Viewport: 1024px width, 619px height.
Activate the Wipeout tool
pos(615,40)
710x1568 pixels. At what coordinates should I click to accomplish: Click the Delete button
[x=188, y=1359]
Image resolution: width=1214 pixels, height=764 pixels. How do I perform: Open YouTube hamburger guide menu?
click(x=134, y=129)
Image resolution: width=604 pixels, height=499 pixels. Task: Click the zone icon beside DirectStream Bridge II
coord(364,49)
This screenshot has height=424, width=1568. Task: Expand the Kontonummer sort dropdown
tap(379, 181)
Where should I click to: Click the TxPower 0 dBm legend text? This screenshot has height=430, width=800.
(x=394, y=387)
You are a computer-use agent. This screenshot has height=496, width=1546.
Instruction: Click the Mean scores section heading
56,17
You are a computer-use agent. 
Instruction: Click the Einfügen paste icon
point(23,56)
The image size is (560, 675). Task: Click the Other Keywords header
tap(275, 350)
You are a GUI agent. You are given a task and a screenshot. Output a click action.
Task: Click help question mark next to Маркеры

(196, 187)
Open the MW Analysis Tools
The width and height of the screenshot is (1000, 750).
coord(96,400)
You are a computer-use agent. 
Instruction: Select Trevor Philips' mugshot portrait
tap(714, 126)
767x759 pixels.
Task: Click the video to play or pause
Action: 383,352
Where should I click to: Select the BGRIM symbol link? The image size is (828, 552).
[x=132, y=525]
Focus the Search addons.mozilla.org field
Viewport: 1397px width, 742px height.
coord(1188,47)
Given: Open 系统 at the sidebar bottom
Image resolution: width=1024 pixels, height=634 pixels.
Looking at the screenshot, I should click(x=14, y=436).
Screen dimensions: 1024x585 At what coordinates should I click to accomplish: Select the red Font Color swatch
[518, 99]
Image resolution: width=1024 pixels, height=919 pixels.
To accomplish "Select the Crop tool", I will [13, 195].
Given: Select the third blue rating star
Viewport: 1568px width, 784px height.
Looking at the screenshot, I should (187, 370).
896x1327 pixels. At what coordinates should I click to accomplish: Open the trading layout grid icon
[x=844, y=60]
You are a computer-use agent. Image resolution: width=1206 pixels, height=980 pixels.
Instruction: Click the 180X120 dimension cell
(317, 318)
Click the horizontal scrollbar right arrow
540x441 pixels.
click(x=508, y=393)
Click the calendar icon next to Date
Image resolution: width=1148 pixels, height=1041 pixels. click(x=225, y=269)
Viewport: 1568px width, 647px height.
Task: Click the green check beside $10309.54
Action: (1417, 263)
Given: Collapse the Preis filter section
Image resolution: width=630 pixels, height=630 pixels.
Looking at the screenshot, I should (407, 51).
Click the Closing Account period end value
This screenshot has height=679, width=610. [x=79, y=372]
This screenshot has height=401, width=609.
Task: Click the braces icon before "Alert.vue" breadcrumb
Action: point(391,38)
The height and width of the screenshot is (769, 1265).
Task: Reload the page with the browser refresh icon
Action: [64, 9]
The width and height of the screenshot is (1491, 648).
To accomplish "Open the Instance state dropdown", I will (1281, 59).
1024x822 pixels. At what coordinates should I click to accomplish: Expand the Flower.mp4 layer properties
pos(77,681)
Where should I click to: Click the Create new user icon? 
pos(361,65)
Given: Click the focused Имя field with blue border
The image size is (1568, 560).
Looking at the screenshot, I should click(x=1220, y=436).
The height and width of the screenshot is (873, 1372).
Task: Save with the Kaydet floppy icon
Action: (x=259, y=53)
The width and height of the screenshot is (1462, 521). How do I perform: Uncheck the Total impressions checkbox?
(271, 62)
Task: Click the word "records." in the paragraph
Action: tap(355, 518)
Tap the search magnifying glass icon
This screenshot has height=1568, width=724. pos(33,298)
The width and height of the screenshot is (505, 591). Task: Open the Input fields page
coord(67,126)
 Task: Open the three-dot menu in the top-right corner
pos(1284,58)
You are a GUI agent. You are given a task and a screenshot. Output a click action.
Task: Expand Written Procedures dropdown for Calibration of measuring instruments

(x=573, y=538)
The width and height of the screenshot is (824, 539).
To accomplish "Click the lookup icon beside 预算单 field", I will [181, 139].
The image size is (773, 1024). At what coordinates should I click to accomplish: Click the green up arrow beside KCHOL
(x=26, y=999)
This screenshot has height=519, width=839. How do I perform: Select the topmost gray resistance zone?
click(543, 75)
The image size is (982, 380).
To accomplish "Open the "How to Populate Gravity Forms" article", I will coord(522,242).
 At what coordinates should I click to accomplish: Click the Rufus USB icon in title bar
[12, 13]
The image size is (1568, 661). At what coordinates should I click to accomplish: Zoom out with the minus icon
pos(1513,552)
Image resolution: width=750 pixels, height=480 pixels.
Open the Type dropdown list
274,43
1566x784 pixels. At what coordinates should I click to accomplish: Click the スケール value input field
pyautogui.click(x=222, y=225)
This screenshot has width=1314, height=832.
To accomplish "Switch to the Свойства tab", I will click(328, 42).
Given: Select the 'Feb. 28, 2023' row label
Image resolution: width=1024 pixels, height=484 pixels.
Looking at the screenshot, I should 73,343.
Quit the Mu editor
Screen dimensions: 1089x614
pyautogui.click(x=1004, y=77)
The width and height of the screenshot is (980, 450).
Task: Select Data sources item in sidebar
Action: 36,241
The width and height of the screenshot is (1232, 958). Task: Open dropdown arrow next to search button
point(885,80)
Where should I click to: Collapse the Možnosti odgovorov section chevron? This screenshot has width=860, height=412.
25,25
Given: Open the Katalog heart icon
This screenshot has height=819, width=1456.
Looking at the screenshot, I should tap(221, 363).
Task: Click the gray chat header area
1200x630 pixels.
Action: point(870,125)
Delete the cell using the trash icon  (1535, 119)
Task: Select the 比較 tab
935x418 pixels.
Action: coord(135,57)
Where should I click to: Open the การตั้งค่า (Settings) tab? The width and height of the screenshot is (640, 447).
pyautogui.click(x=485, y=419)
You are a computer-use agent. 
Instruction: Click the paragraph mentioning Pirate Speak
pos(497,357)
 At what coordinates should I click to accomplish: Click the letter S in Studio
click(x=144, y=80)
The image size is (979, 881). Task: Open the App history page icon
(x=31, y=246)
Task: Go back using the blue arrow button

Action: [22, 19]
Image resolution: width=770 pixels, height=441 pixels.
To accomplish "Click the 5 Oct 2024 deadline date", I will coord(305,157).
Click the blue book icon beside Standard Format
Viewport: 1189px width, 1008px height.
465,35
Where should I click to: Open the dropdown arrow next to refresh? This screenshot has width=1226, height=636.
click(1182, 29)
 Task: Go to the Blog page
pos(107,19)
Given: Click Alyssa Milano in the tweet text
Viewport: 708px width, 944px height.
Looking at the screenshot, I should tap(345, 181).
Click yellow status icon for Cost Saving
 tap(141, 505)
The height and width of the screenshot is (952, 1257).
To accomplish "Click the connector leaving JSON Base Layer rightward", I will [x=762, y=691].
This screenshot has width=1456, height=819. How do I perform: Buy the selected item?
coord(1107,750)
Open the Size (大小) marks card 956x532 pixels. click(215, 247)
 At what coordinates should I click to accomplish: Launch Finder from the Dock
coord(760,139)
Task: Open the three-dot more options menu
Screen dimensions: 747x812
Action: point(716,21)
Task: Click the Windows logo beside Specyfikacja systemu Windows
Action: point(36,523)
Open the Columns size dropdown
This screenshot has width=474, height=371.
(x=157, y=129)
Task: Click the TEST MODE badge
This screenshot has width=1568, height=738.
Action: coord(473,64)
********************
#### [Your task]
Repeat the full set of records exactly.

#### [Answer]
Viewport: 1024px width, 619px height.
Activate the Wipeout tool
pos(615,40)
710x1568 pixels. At what coordinates should I click to accomplish: Click the Delete button
[x=188, y=1359]
Image resolution: width=1214 pixels, height=764 pixels. How do I perform: Open YouTube hamburger guide menu?
click(x=134, y=129)
Image resolution: width=604 pixels, height=499 pixels. Task: Click the zone icon beside DirectStream Bridge II
coord(364,49)
This screenshot has height=424, width=1568. Task: Expand the Kontonummer sort dropdown
tap(379, 181)
Where should I click to: Click the TxPower 0 dBm legend text? This screenshot has height=430, width=800.
(x=394, y=387)
You are a computer-use agent. This screenshot has height=496, width=1546.
Instruction: Click the Mean scores section heading
56,17
You are a computer-use agent. 
Instruction: Click the Einfügen paste icon
point(23,56)
The image size is (560, 675). Task: Click the Other Keywords header
tap(275, 350)
You are a GUI agent. You are given a task and a screenshot. Output a click action.
Task: Click help question mark next to Маркеры

(196, 187)
Open the MW Analysis Tools
The width and height of the screenshot is (1000, 750).
coord(96,400)
You are a computer-use agent. 
Instruction: Select Trevor Philips' mugshot portrait
tap(714, 126)
767x759 pixels.
Task: Click the video to play or pause
Action: 383,352
Where should I click to: Select the BGRIM symbol link? The image size is (828, 552).
[x=132, y=525]
Focus the Search addons.mozilla.org field
Viewport: 1397px width, 742px height.
coord(1188,47)
Given: Open 系统 at the sidebar bottom
Image resolution: width=1024 pixels, height=634 pixels.
Looking at the screenshot, I should click(x=14, y=436).
Screen dimensions: 1024x585 At what coordinates should I click to accomplish: Select the red Font Color swatch
[518, 99]
Image resolution: width=1024 pixels, height=919 pixels.
To accomplish "Select the Crop tool", I will [13, 195].
Given: Select the third blue rating star
Viewport: 1568px width, 784px height.
Looking at the screenshot, I should (187, 370).
896x1327 pixels. At what coordinates should I click to accomplish: Open the trading layout grid icon
[x=844, y=60]
You are a computer-use agent. Image resolution: width=1206 pixels, height=980 pixels.
Instruction: Click the 180X120 dimension cell
(317, 318)
Click the horizontal scrollbar right arrow
540x441 pixels.
click(x=508, y=393)
Click the calendar icon next to Date
Image resolution: width=1148 pixels, height=1041 pixels. click(x=225, y=269)
Viewport: 1568px width, 647px height.
Task: Click the green check beside $10309.54
Action: (1417, 263)
Given: Collapse the Preis filter section
Image resolution: width=630 pixels, height=630 pixels.
Looking at the screenshot, I should (407, 51).
Click the Closing Account period end value
This screenshot has height=679, width=610. [x=79, y=372]
This screenshot has height=401, width=609.
Task: Click the braces icon before "Alert.vue" breadcrumb
Action: point(391,38)
The height and width of the screenshot is (769, 1265).
Task: Reload the page with the browser refresh icon
Action: [64, 9]
The width and height of the screenshot is (1491, 648).
To accomplish "Open the Instance state dropdown", I will (1281, 59).
1024x822 pixels. At what coordinates should I click to accomplish: Expand the Flower.mp4 layer properties
pos(77,681)
Where should I click to: Click the Create new user icon? 
pos(361,65)
Given: Click the focused Имя field with blue border
The image size is (1568, 560).
Looking at the screenshot, I should click(x=1220, y=436).
The height and width of the screenshot is (873, 1372).
Task: Save with the Kaydet floppy icon
Action: (x=259, y=53)
The width and height of the screenshot is (1462, 521). How do I perform: Uncheck the Total impressions checkbox?
(271, 62)
Task: Click the word "records." in the paragraph
Action: tap(355, 518)
Tap the search magnifying glass icon
This screenshot has height=1568, width=724. pos(33,298)
The width and height of the screenshot is (505, 591). Task: Open the Input fields page
coord(67,126)
 Task: Open the three-dot menu in the top-right corner
pos(1284,58)
You are a GUI agent. You are given a task and a screenshot. Output a click action.
Task: Expand Written Procedures dropdown for Calibration of measuring instruments

(x=573, y=538)
The width and height of the screenshot is (824, 539).
To accomplish "Click the lookup icon beside 预算单 field", I will [181, 139].
The image size is (773, 1024). At what coordinates should I click to accomplish: Click the green up arrow beside KCHOL
(x=26, y=999)
This screenshot has height=519, width=839. How do I perform: Select the topmost gray resistance zone?
click(543, 75)
The image size is (982, 380).
To accomplish "Open the "How to Populate Gravity Forms" article", I will coord(522,242).
 At what coordinates should I click to accomplish: Click the Rufus USB icon in title bar
[12, 13]
The image size is (1568, 661). At what coordinates should I click to accomplish: Zoom out with the minus icon
pos(1513,552)
Image resolution: width=750 pixels, height=480 pixels.
Open the Type dropdown list
274,43
1566x784 pixels. At what coordinates should I click to accomplish: Click the スケール value input field
pyautogui.click(x=222, y=225)
This screenshot has width=1314, height=832.
To accomplish "Switch to the Свойства tab", I will click(328, 42).
Given: Select the 'Feb. 28, 2023' row label
Image resolution: width=1024 pixels, height=484 pixels.
Looking at the screenshot, I should 73,343.
Quit the Mu editor
Screen dimensions: 1089x614
pyautogui.click(x=1004, y=77)
The width and height of the screenshot is (980, 450).
Task: Select Data sources item in sidebar
Action: 36,241
The width and height of the screenshot is (1232, 958). Task: Open dropdown arrow next to search button
point(885,80)
Where should I click to: Collapse the Možnosti odgovorov section chevron? This screenshot has width=860, height=412.
25,25
Given: Open the Katalog heart icon
This screenshot has height=819, width=1456.
Looking at the screenshot, I should tap(221, 363).
Task: Click the gray chat header area
1200x630 pixels.
Action: point(870,125)
Delete the cell using the trash icon  (1535, 119)
Task: Select the 比較 tab
935x418 pixels.
Action: coord(135,57)
Where should I click to: Open the การตั้งค่า (Settings) tab? The width and height of the screenshot is (640, 447).
pyautogui.click(x=485, y=419)
You are a computer-use agent. 
Instruction: Click the paragraph mentioning Pirate Speak
pos(497,357)
 At what coordinates should I click to accomplish: Click the letter S in Studio
click(x=144, y=80)
The image size is (979, 881). Task: Open the App history page icon
(x=31, y=246)
Task: Go back using the blue arrow button

Action: [22, 19]
Image resolution: width=770 pixels, height=441 pixels.
To accomplish "Click the 5 Oct 2024 deadline date", I will coord(305,157).
Click the blue book icon beside Standard Format
Viewport: 1189px width, 1008px height.
465,35
Where should I click to: Open the dropdown arrow next to refresh? This screenshot has width=1226, height=636.
click(1182, 29)
 Task: Go to the Blog page
pos(107,19)
Given: Click Alyssa Milano in the tweet text
Viewport: 708px width, 944px height.
Looking at the screenshot, I should tap(345, 181).
Click yellow status icon for Cost Saving
 tap(141, 505)
The height and width of the screenshot is (952, 1257).
To accomplish "Click the connector leaving JSON Base Layer rightward", I will [x=762, y=691].
This screenshot has width=1456, height=819. How do I perform: Buy the selected item?
coord(1107,750)
Open the Size (大小) marks card 956x532 pixels. click(215, 247)
 At what coordinates should I click to accomplish: Launch Finder from the Dock
coord(760,139)
Task: Open the three-dot more options menu
Screen dimensions: 747x812
Action: point(716,21)
Task: Click the Windows logo beside Specyfikacja systemu Windows
Action: point(36,523)
Open the Columns size dropdown
This screenshot has width=474, height=371.
(x=157, y=129)
Task: Click the TEST MODE badge
This screenshot has width=1568, height=738.
Action: coord(473,64)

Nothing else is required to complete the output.